* Work instruction
Pictures aside, copy exactly the lines running from the one with "The width and height of the screenshot is (1376, 479)." to the end of the records.
(Records supplied Opens)
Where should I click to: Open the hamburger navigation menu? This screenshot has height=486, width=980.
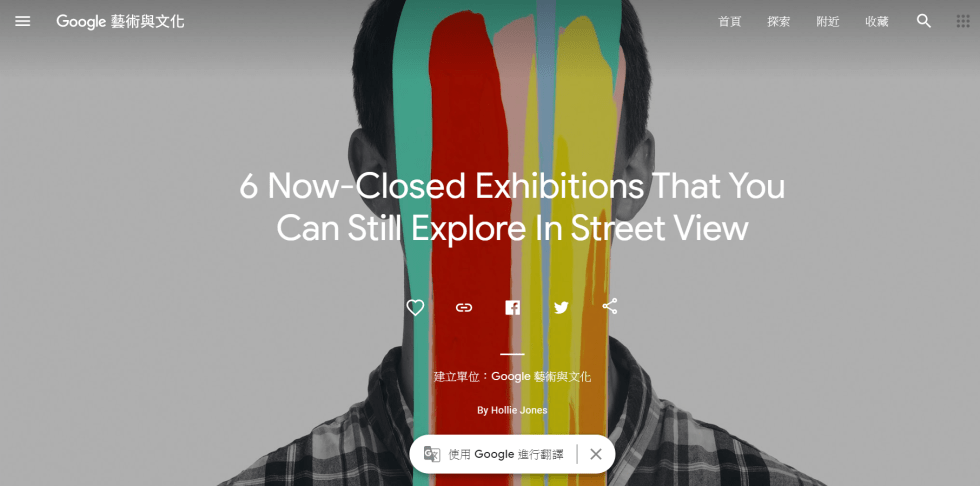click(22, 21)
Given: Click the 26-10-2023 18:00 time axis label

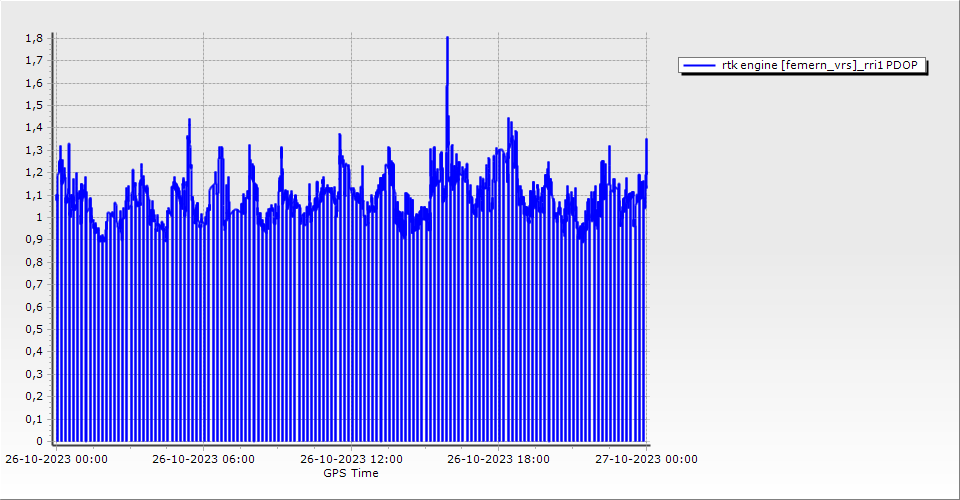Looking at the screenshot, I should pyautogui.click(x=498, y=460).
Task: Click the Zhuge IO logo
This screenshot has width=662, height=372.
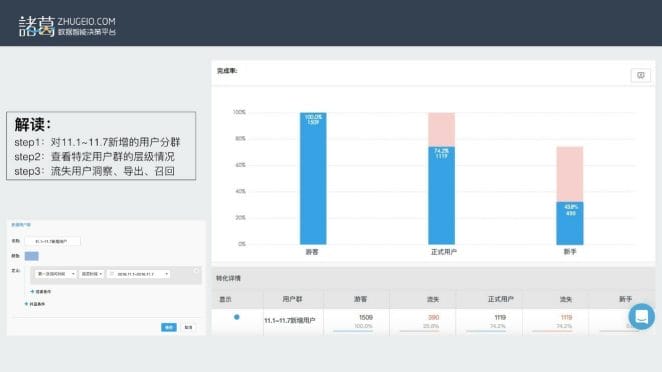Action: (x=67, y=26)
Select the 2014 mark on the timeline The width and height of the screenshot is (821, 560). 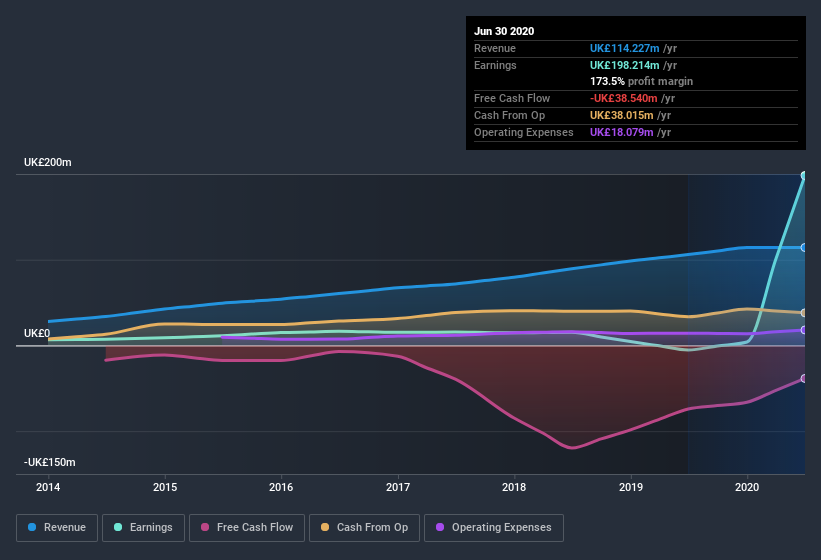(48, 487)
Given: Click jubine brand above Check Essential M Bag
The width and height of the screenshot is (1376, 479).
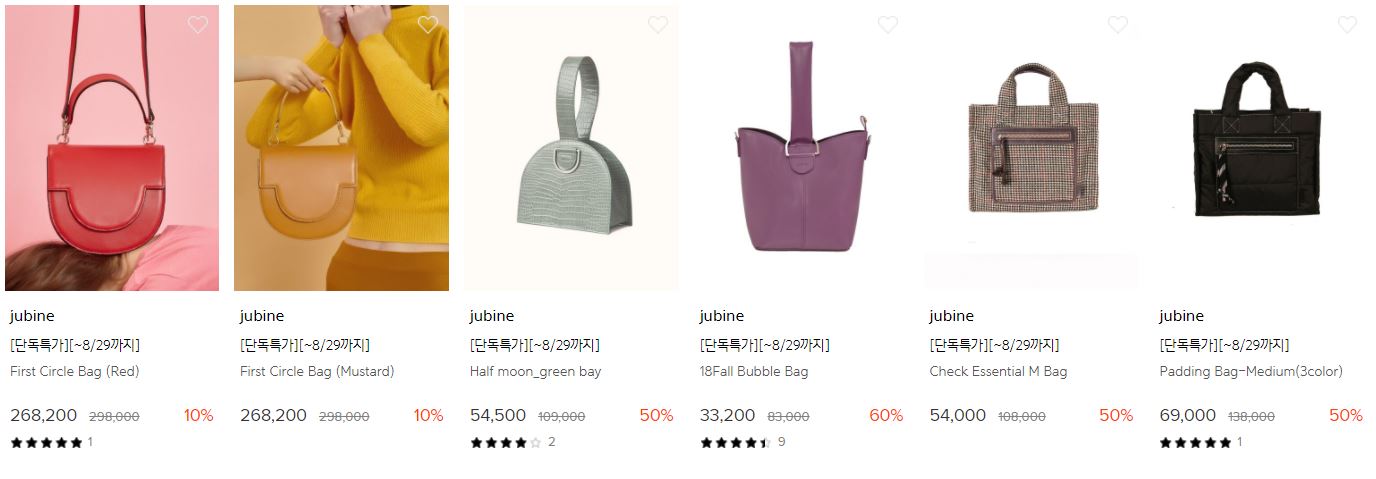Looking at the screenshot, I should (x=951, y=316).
(Records supplied Closes)
* Result below
The width and height of the screenshot is (1376, 479).
Looking at the screenshot, I should (x=951, y=316).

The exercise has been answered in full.